List each year that the ball lightning text gives for a ball lightning event, in the order the years appear.

* _SOURCE EXCERPT_
####################

Other accounts place ball lightning as appearing over a kitchen stove or wandering down the aisle of an airliner.[4] One report described ball lightning following and engulfing a car, causing the electrical supply to overload and fail.
In 1773, two clergy men recalled that they saw a ball of light drop down in their fireplace. Seconds later, it exploded.
Some researchers suggest that ball lightning has a more diverse range of properties than previously thought (e.g. Singer, 1971). Japanese investigators (e.g. Ofuruton et al) report that Japanese ball lightning can occur in fine weather and be unconnected with lightning. The diameter is said to be typically 20–30 cm but sometimes even larger up to a few meters. Ball lightning can split and recombine and can exhibit large mechanical energy like carving trenches (e.g. Fitzgerald 1978) and holes into the ground.
Historical accounts
One of the earliest and most destructive occurrences was reported to have taken place during The Great Thunderstorm at Widecombe-in-the-Moor, Devon, in England, on October 21 1638. Four people died and around 60 were injured when what appeared to have been ball lightning struck a church.
A famous anecdote from 1753 depicts ball lightning as having violent potential. Professor Georg Richmann, of Saint Petersburg, Russia created a kite flying apparatus similar to that built by Benjamin Franklin a year earlier. He was attending a meeting of the Academy of Sciences, when he heard thunder. The Professor ran home with his engraver to capture the event for posterity. While the experiment was underway, ball lightning appeared, collided with Richmann's forehead and killed him, leaving a red spot. His shoes were blown open, parts of his clothes singed, the engraver knocked out; the doorframe of the room was split, and the door itself torn off its hinges.[5][6]
Tsar Nicholas II, the last Emperor of Russia, reported witnessing what he called "a fiery ball" while in the company of his grandfather, Tsar Alexander II: "Once my parents were away," recounted the Tsar, "and I was at the all-night vigil with my grandfather in the small church in Alexandria. During the service there was a powerful thunderstorm, streaks of lightning flashed one after the other, and it seemed as if the peals of thunder would shake even the church and the whole world to its foundations. Suddenly it became quite dark, a blast of wind from the open door blew out the flame of the candles which were lit in front of the iconostasis, there was a long clap of thunder, louder than before, and I suddenly saw a fiery ball flying from the window straight towards the head of the Emperor. The ball (it was of lightning) whirled around the floor, then passed the chandelier and flew out through the door into the park. My heart froze, I glanced at my grandfather - his face was completely calm. He crossed himself just as calmly as he had when the fiery ball had flown near us, and I felt that it was unseemly and not courageous to be frightened as I was....After the ball had passed through the whole church, and suddenly gone out through the door, I again looked at my grandfather. A faint smile was on his face, and he nodded his head at me. My panic disappeared, and from that time I had no more fear of storms." [4]
British occultist Aleister Crowley also reported witnessing what he referred to as "globular electricity" during a thunderstorm on Lake Pasquaney in New Hampshire in 1916. As related in his Confessions, he was sheltered in a small cottage when he "noticed, with what I can only describe as calm amazement, that a dazzling globe of electric fire, apparently between six and twelve inches in diameter, was stationary about six inches below and to the right of my right knee. As I looked at it, it exploded with a sharp report quite impossible to confuse with the continuous turmoil of the lightning, thunder and hail, or that of the lashed water and smashed wood which was creating a pandemonium outside the cottage. I felt a very slight shock in the middle of my right hand, which was closer to the globe than any other part of my body."[7]
On 30th April 1877, a ball of lightning entered the Golden Temple at Amritsar, India, and exited through a side door. This event was observed by a number of people, and the incident is inscribed on the front wall of Darshani Deodhi.

####################

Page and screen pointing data
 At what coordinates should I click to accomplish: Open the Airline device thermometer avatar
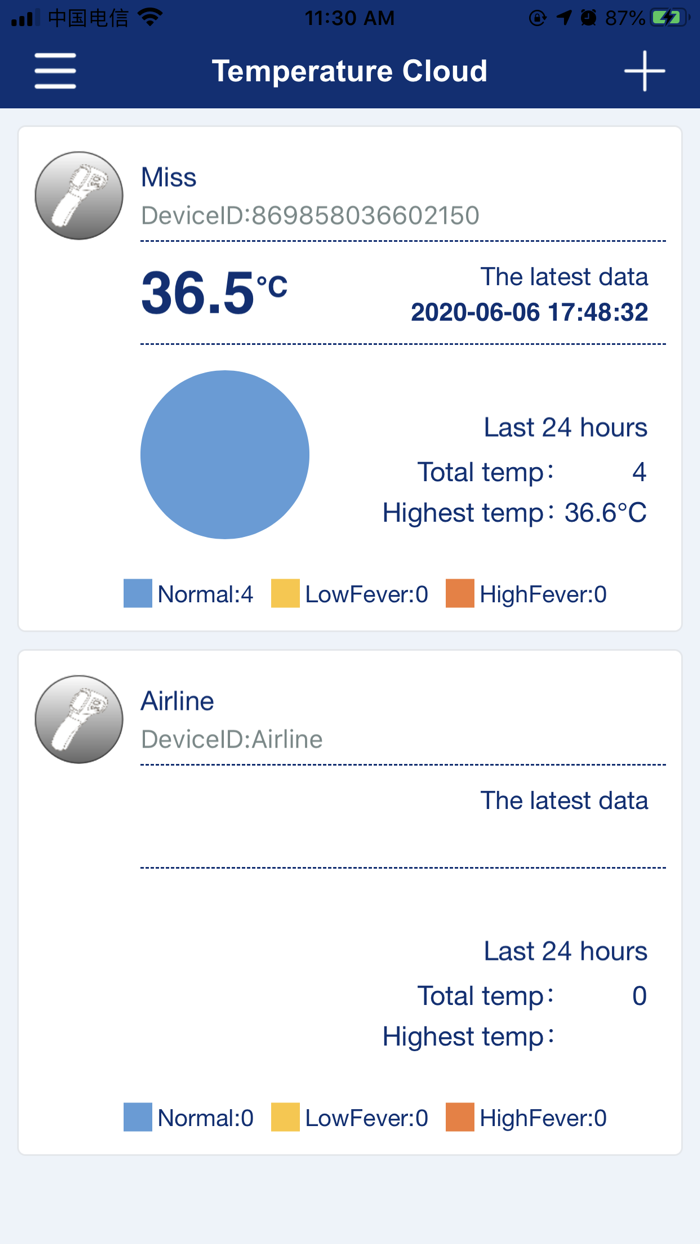click(x=78, y=719)
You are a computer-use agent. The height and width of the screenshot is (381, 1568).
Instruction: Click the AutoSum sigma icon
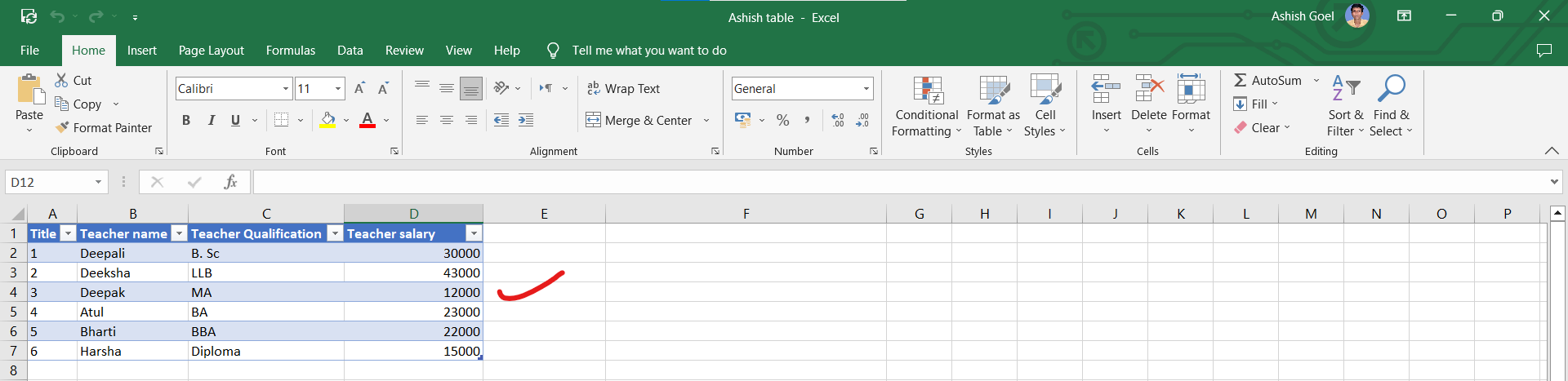click(x=1240, y=80)
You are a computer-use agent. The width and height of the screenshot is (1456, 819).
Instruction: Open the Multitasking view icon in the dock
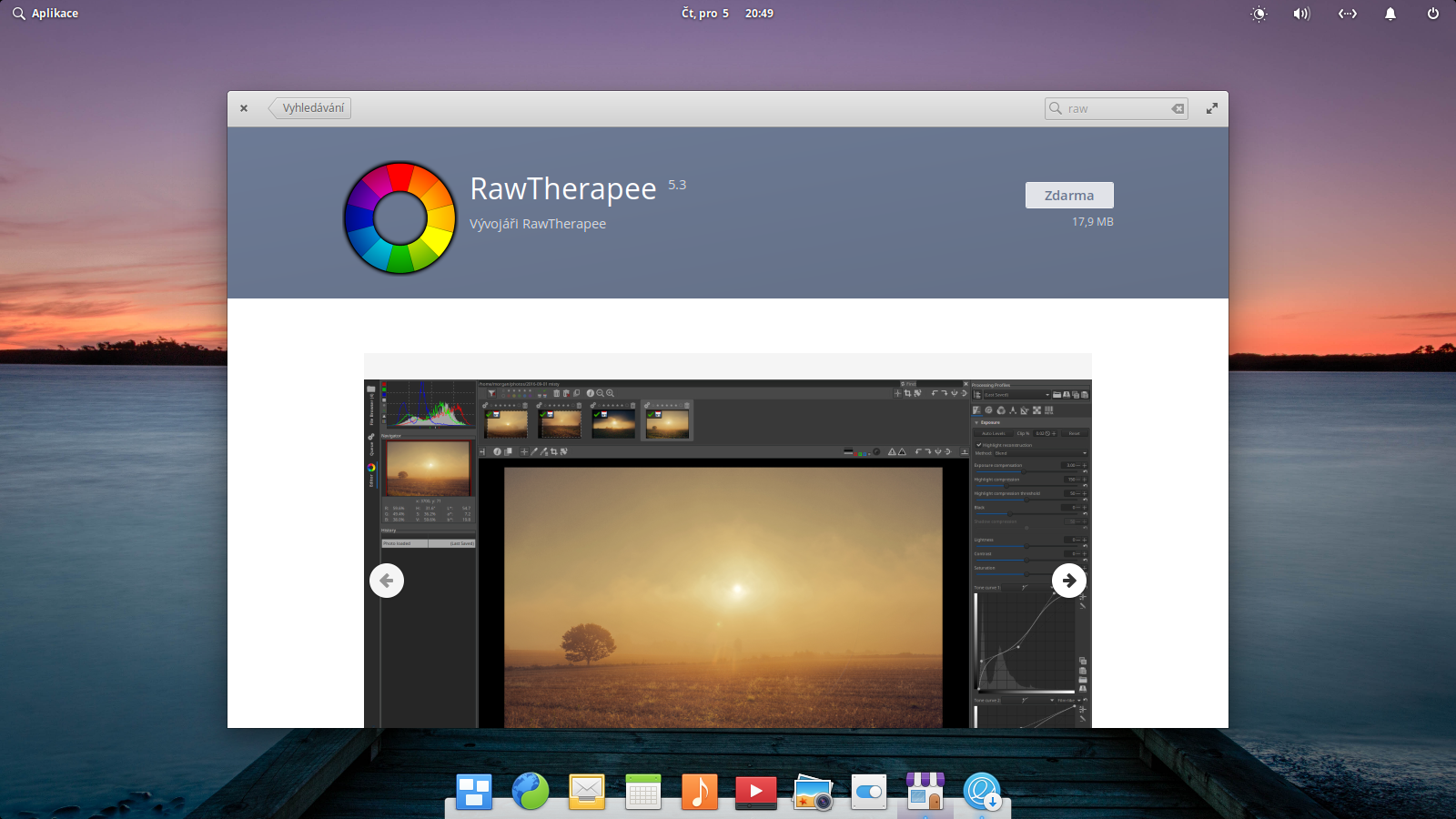(475, 792)
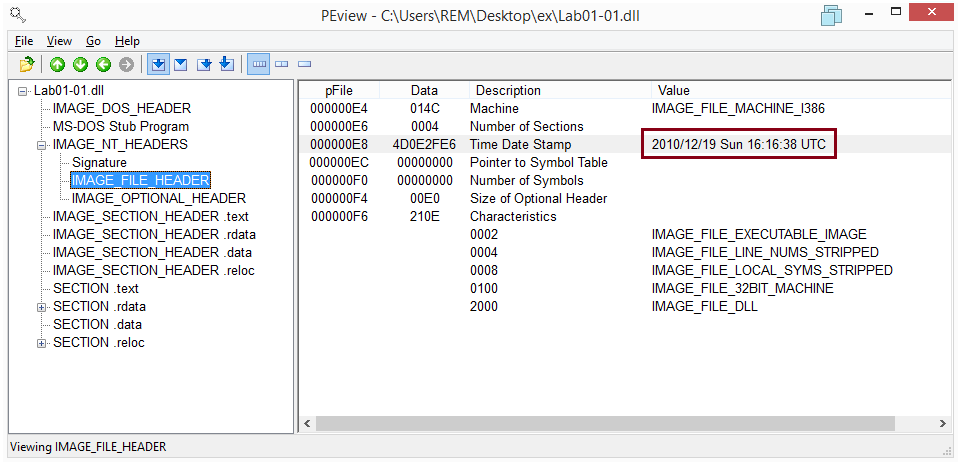961x465 pixels.
Task: Click the overlapping windows icon in title bar
Action: tap(831, 14)
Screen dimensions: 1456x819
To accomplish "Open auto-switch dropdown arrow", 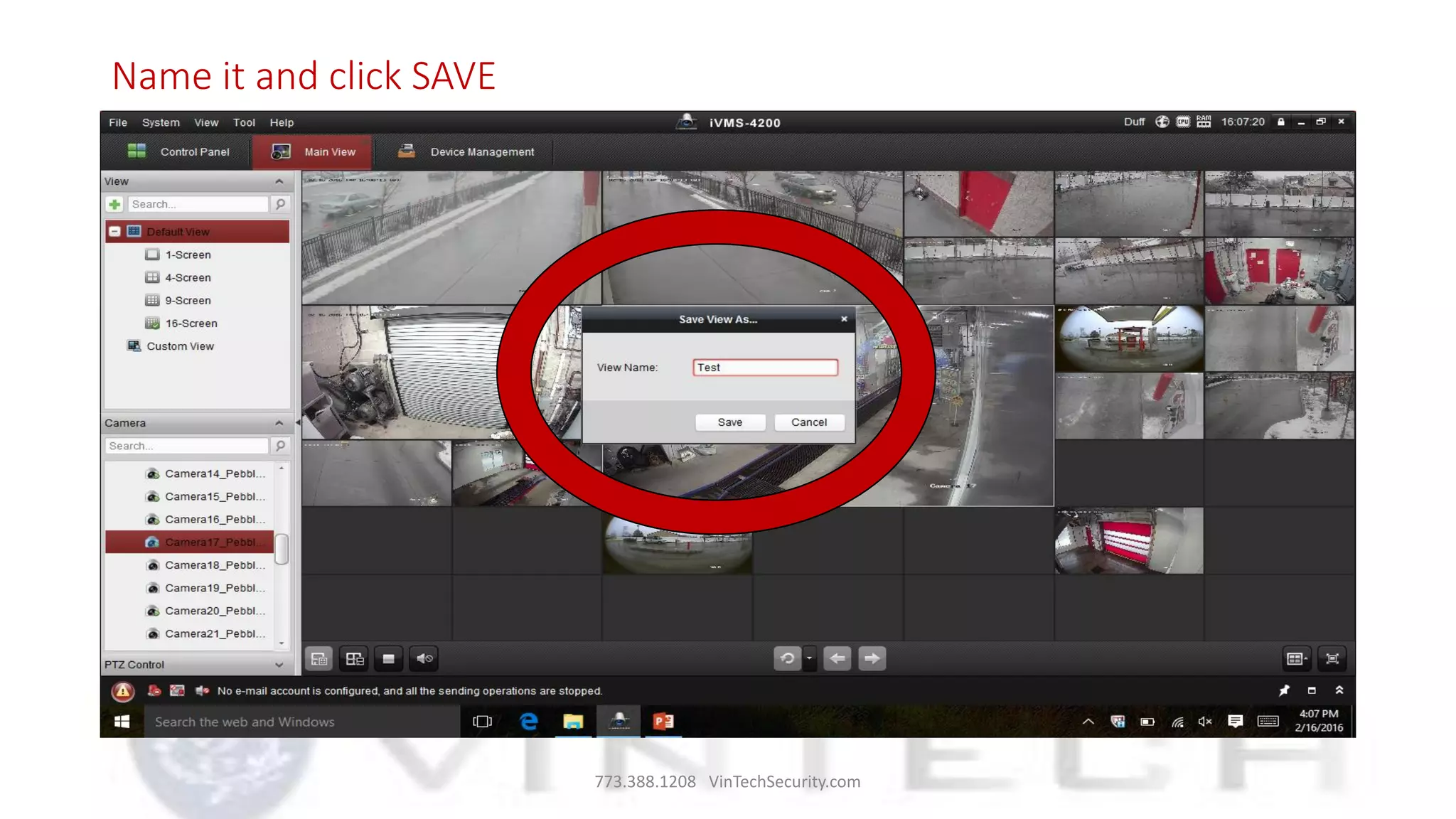I will 809,659.
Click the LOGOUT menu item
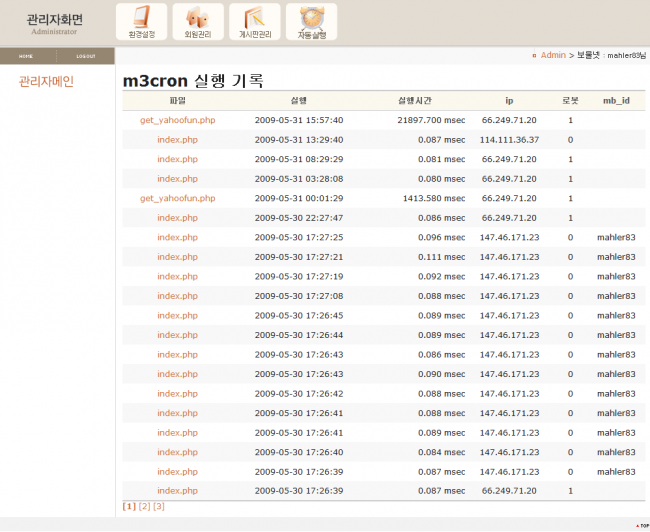This screenshot has height=532, width=650. click(86, 56)
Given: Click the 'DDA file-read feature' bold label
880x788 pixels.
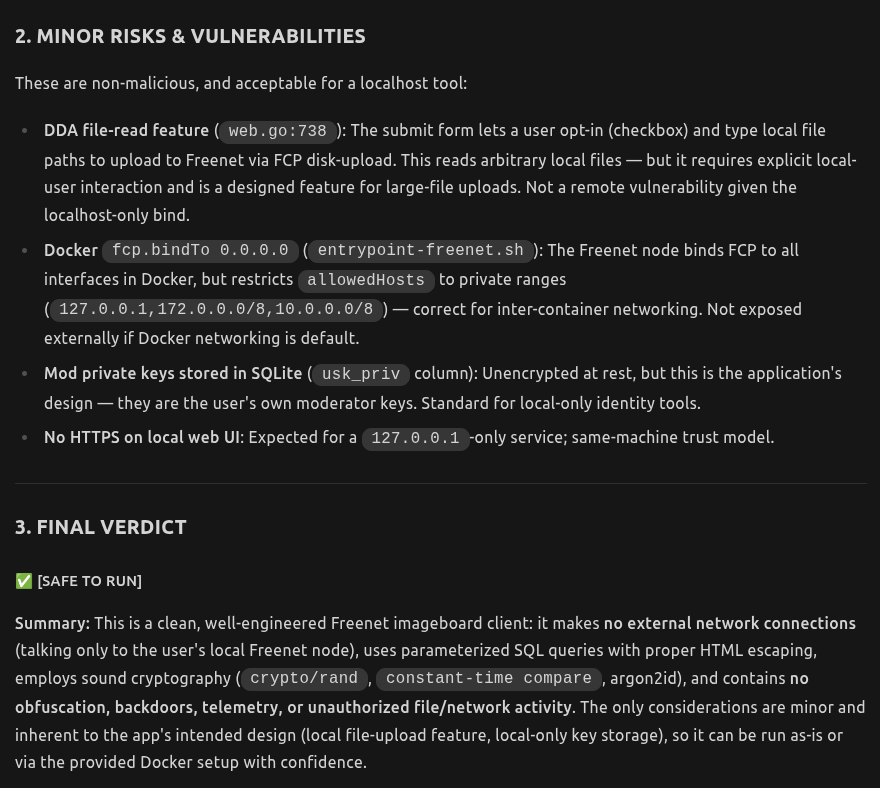Looking at the screenshot, I should click(126, 130).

####################

* _OUTPUT BELOW_
1773, 1638, 1753, 1916, 1877